→ READING PASSAGE:
-.-.-

Figure A.E.31.1 - The resulting APA with the redundancy free-set highlighted

Size of the redundancy-free set (including the base cube): 243

Required cubes, the materialization decision and derivatives

The blue area represents the end-user requirement 1 ("a roll up by the time dimension starting at weeks for each lecturer independent of all other dimensions"), requirement 2 ("a daily report for each lecture hall independent of all other dimensions") and requirement 3 ("a complete drill-down by the time dimension down to day for each combination of student and subject, irrespective of all other dimensions").

Materializing cube v = (ST_*,SU_*,LH_*,LE_le,T_w) (dark blue cell "T_w", representing end-user requirement 1), cube w = (ST_*,SU_*,LH_lh,LE_*,T_d) (dark green cell "LE_*", representing end-user requirement 2) and cube x = (ST_st,SU_su,LH_*,LE_*,T_d) (red cell "LE_*", representing end-user requirement 3) offer us the following sets of derivatives.

Figure A.E.31.2 - Derivatives of cube v = (ST_*,SU_*,LH_*,LE_le,T_w)

Figure A.E.31.3 - Derivatives of cube w = (ST_*,SU_*,LH_lh,LE_*,T_d)

Figure A.E.31.4 - Derivatives of cube x = (ST_st,SU_su,LH_*,LE_*,T_d)

Figures A.E.31.2 to A.E.31.4 show that no end-user requirement is covered by the derivatives of another vector. To meet all end-user requirements we will have to materialize all three cubes, v, w and x.

-.-.-

→ RECORD EXCERPTS:
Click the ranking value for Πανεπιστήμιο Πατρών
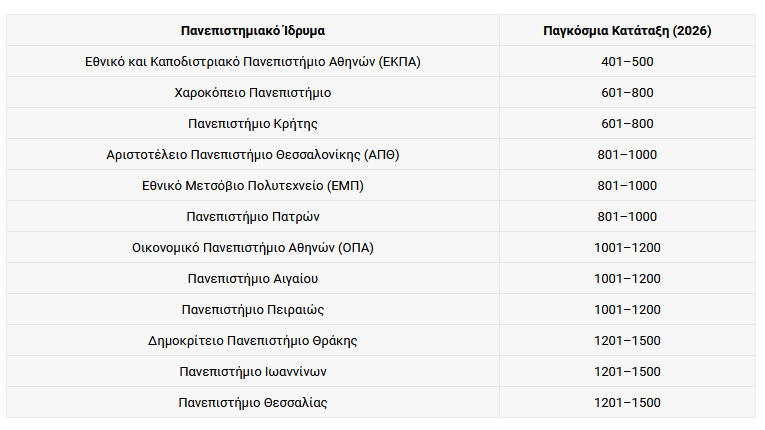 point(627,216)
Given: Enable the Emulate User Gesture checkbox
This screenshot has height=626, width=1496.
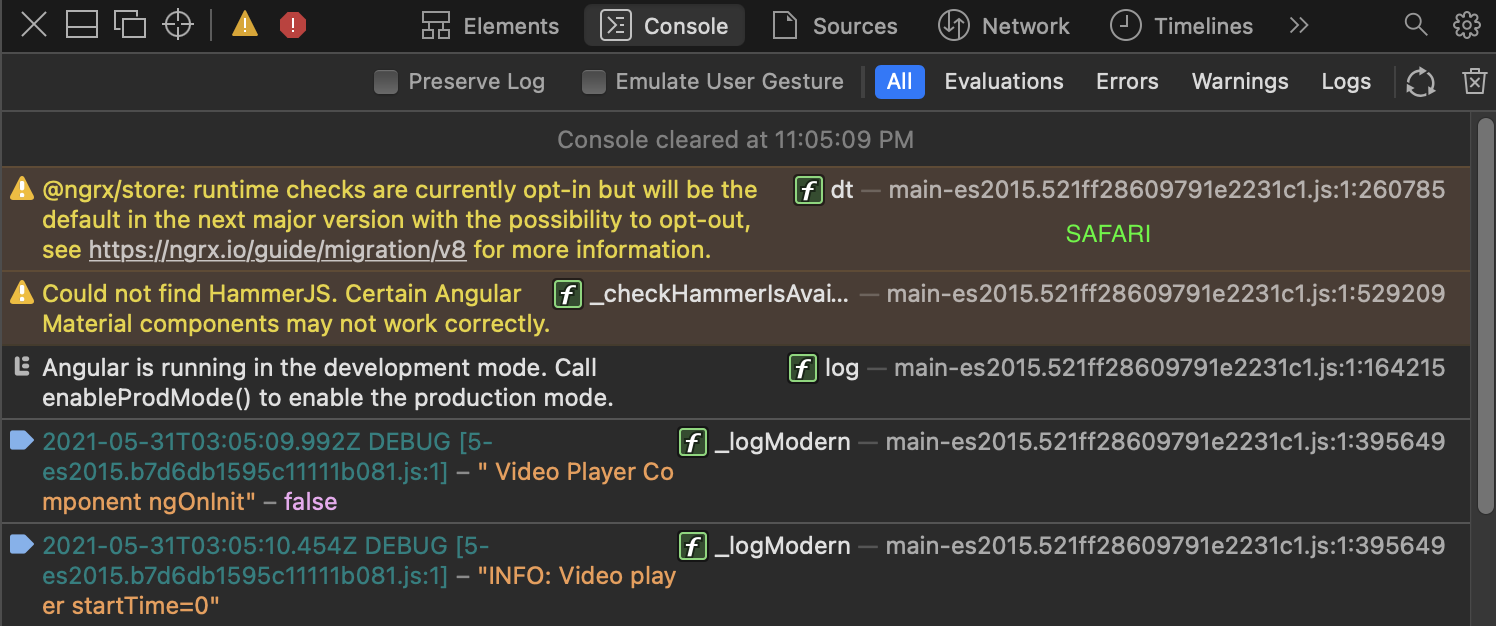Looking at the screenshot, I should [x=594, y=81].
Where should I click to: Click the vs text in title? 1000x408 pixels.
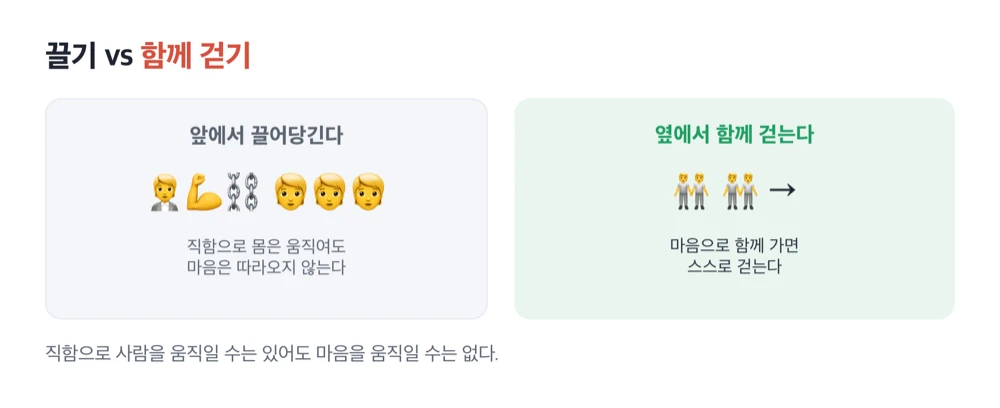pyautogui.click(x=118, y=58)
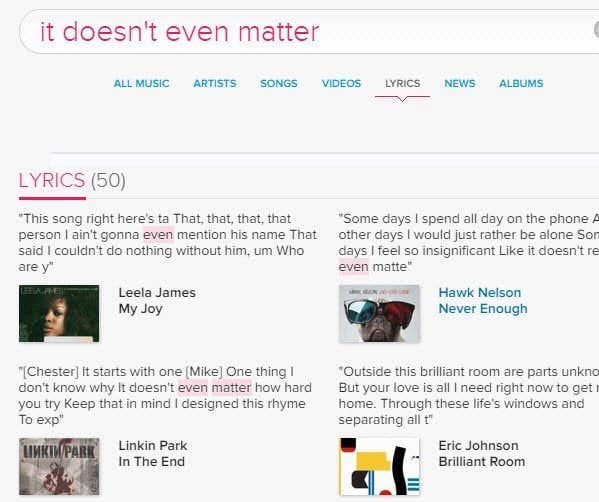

-.-.-

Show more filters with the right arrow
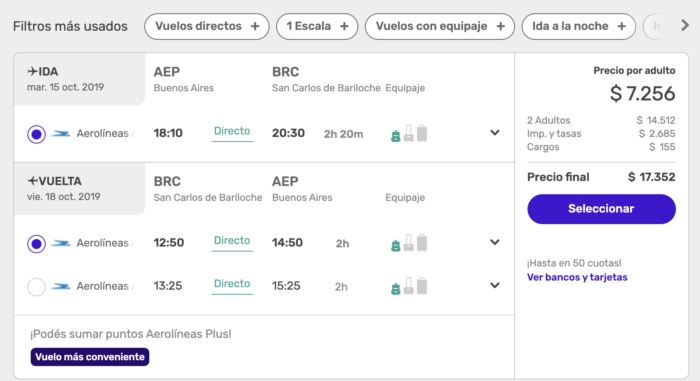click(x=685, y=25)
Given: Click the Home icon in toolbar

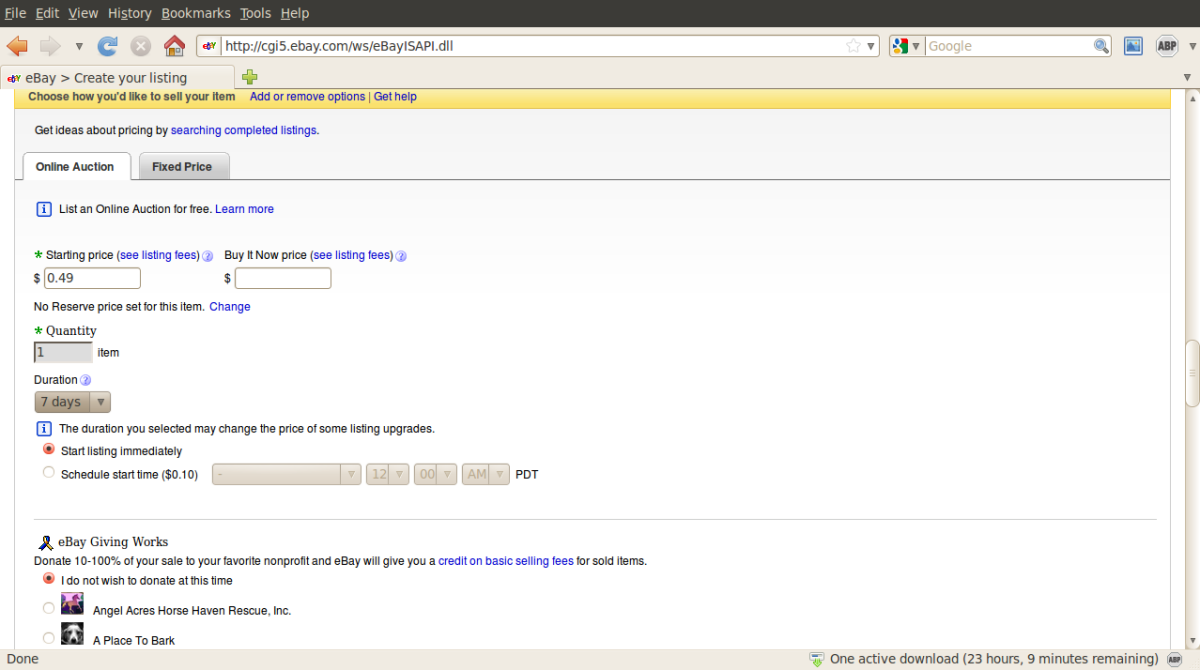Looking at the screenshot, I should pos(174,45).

-.-.-

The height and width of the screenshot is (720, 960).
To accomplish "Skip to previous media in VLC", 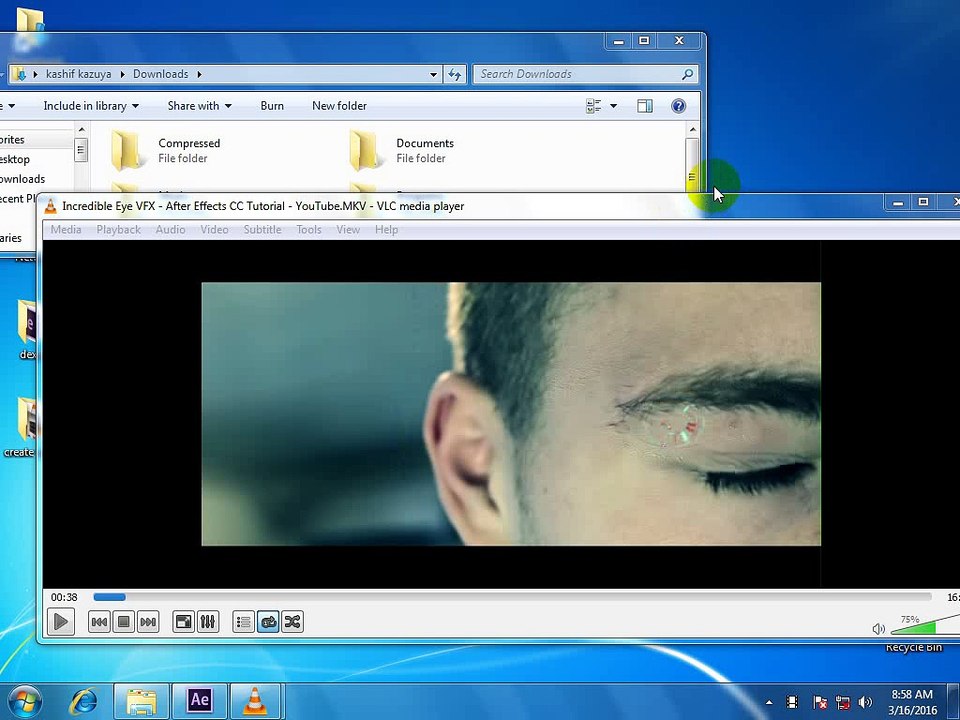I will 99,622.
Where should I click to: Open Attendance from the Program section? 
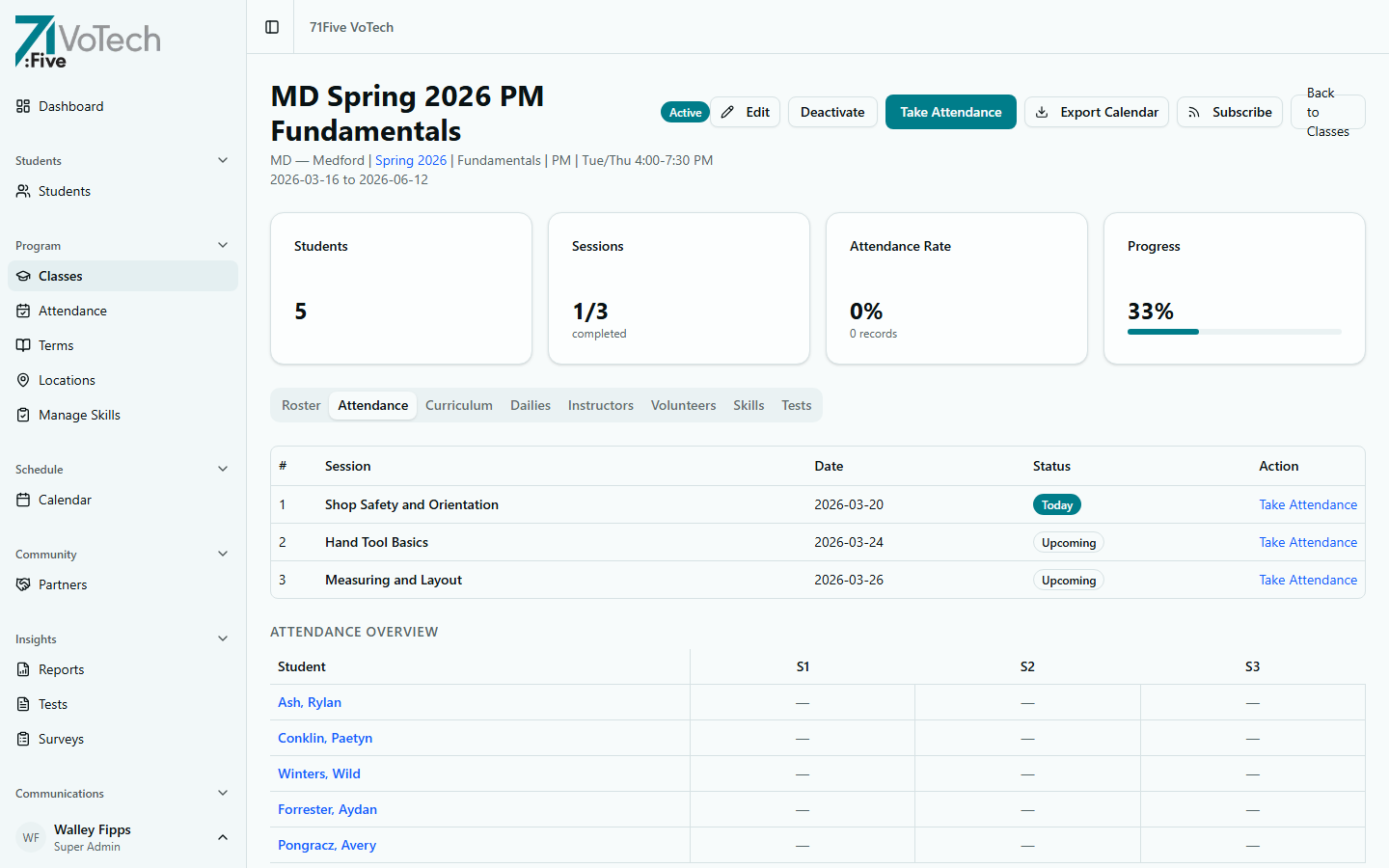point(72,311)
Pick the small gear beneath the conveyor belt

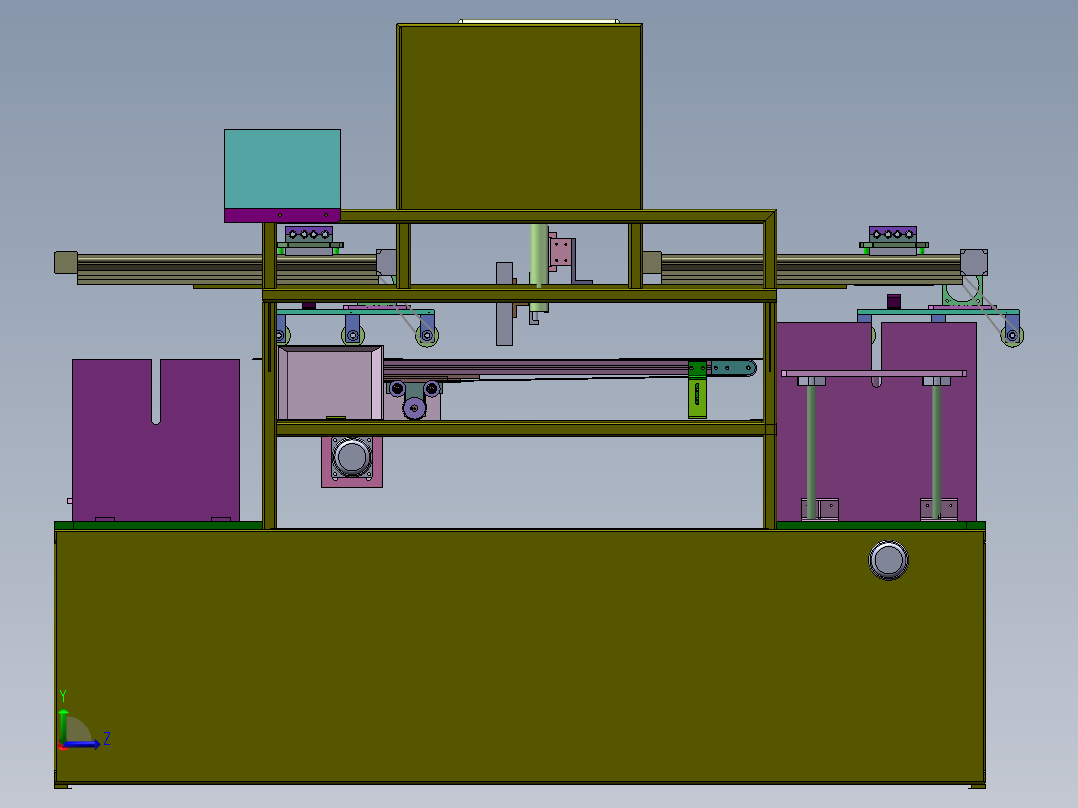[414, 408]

-.-.-

→ THE TASKS:
**A)** Answer these questions about the passage on cube materialization, one answer per line:
(i) What is the size of the redundancy-free set, including the base cube?
(ii) Which end-user requirement does cube w represent?
(iii) Which cubes must be materialized to meet all end-user requirements?
**B)** From the passage on cube materialization, write out the stretch from "Figure A.E.31.2 - Derivatives" through "of cube x = (ST_st,SU_su,LH_*,LE_*,T_d)".
**C)** List every figure number that appears in the passage on cube materialization.

→ EXERCISE ANSWERS:
**A)**
(i) 243
(ii) End-user requirement 2
(iii) Cubes v, w and x

**B)**
Figure A.E.31.2 - Derivatives of cube v = (ST_*,SU_*,LH_*,LE_le,T_w)

Figure A.E.31.3 - Derivatives of cube w = (ST_*,SU_*,LH_lh,LE_*,T_d)

Figure A.E.31.4 - Derivatives of cube x = (ST_st,SU_su,LH_*,LE_*,T_d)

**C)**
A.E.31.1
A.E.31.2
A.E.31.3
A.E.31.4